◆ **DOCUMENT SEGMENT**:
** start **

2. Description of Related Art
At present, in operating numerous electronic apparatus with feedback controls, the optical sensing apparatus for displacement measurement and distance measurement plays an important role. The operation principal thereof essentially utilizes a light source for illumination, and in case the light source encounters a nearby object and reflects the emitted light source, the reflected light signal may be detected by a receiving device, so as to measure the property of the reflected light signal to concern the existence of the object.
Such a receiving device is usually composed of an array of photo diodes (PD) or phototransistors; for example. U.S. Pat. No. 4,865,443 (Howe et al.) discloses an optical displacement sensor which requires two sets of photo sensor arrays arranged in straight lines, and the distance between an object and the optical displacement may be effectively determined if the object is placed over one of the photo detecting arrays. U.S. Pat. No. 5,196,689 (Sugita et al.) discloses an object detecting device in which two or more photo receivers are disposed in order to determine the position of a target object.
Furthermore, U.S. Pat. No. 5,056,913 (Tanaka et al.) discloses an optical sensor using one photo sensing device, but it may only determine the straight line distance from an object to be detected to the photo sensing device.
Therefore, currently available photo sensors usually provide simply either distance or position determination function.
SUMMARY OF THE INVENTIONIn view of the aforementioned problems of the prior art, one objective of the present invention is to provide an optical position detecting device to determine the three dimensional position of an object.
According to another objective of the present invention is to provide an optical position detecting device to detect the three dimensional moving track of an object.
According to the aforementioned objectives, the present invention provides an optical position detecting device comprising a plurality of light emitting components, a driving unit, at least one photo detecting unit, a position storing unit and a position determining unit. The plurality of light emitting components are disposed on a plane to form a sensing area, and each light emitting components projects a light source into the sensing area respectively. The driving unit provides a time-division drive signal corresponding to each of the light emitting components to consistently drive each of the light emitting components. The photo detecting unit generates at least one sensed signal by sensing a reflected light signal generated by an object encountering the light source above the sensing area. The position storing unit records the disposing positions of each light emitting components and the disposing position of the photo detecting unit respectively. The position determining unit is connected to the driving unit, the photo detecting unit and the position storing unit, and determines the three dimensional position and moving track of the object above the sensing area based on the time-division drive signal and the sensed signal.

** end **

[Data records]
** start **

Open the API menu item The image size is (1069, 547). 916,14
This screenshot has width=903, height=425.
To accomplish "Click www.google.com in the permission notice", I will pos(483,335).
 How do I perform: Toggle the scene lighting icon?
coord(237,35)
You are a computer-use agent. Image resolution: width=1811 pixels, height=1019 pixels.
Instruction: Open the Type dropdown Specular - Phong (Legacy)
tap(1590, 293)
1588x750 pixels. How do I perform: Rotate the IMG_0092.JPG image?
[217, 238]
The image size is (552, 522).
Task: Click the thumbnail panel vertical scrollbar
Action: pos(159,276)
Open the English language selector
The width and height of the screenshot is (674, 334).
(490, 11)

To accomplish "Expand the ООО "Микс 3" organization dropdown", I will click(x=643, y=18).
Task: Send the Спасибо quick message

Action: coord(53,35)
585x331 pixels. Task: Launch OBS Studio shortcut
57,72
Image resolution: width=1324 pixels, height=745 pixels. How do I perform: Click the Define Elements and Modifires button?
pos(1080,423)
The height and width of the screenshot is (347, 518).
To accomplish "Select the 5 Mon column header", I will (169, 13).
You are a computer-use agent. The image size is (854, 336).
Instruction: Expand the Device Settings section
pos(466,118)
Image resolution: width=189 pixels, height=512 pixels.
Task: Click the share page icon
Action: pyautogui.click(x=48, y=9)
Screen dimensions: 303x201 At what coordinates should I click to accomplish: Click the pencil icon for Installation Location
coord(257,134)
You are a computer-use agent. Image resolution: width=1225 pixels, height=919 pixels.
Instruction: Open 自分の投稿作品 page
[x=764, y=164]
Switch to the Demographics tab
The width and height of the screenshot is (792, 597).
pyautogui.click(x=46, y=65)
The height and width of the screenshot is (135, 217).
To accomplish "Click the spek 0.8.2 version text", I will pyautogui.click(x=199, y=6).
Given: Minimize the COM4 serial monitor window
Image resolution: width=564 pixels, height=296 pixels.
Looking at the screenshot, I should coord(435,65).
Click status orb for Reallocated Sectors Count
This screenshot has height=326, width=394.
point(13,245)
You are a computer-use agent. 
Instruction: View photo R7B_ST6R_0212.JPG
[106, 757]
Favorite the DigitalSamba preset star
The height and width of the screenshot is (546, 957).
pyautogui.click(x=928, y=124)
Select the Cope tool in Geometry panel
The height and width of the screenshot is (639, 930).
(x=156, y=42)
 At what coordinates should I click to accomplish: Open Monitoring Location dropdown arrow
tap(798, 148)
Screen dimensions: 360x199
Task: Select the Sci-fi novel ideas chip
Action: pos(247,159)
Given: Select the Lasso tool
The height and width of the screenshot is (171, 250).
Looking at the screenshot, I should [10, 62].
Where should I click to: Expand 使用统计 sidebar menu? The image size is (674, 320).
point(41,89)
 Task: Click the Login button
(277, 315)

** end **

◆ **TASKS TO PERFORM**:
1 – Quote the optical sensor passage word for word, everything from "Therefore, currently available" down to "track of an object.".
2 – Print only these lines of the listing verbatim: everything from the line containing "1588x750 pixels. How" down to the line containing "will (169, 13).", with both of those lines included.
The optical sensor passage and the listing come from unrelated sources.

◆ **FINAL RESULTS**:
1 –
Therefore, currently available photo sensors usually provide simply either distance or position determination function.
SUMMARY OF THE INVENTIONIn view of the aforementioned problems of the prior art, one objective of the present invention is to provide an optical position detecting device to determine the three dimensional position of an object.
According to another objective of the present invention is to provide an optical position detecting device to detect the three dimensional moving track of an object.

2 –
1588x750 pixels. How do I perform: Rotate the IMG_0092.JPG image?
[217, 238]
The image size is (552, 522).
Task: Click the thumbnail panel vertical scrollbar
Action: pos(159,276)
Open the English language selector
The width and height of the screenshot is (674, 334).
(490, 11)

To accomplish "Expand the ООО "Микс 3" organization dropdown", I will click(x=643, y=18).
Task: Send the Спасибо quick message

Action: coord(53,35)
585x331 pixels. Task: Launch OBS Studio shortcut
57,72
Image resolution: width=1324 pixels, height=745 pixels. How do I perform: Click the Define Elements and Modifires button?
pos(1080,423)
The height and width of the screenshot is (347, 518).
To accomplish "Select the 5 Mon column header", I will (169, 13).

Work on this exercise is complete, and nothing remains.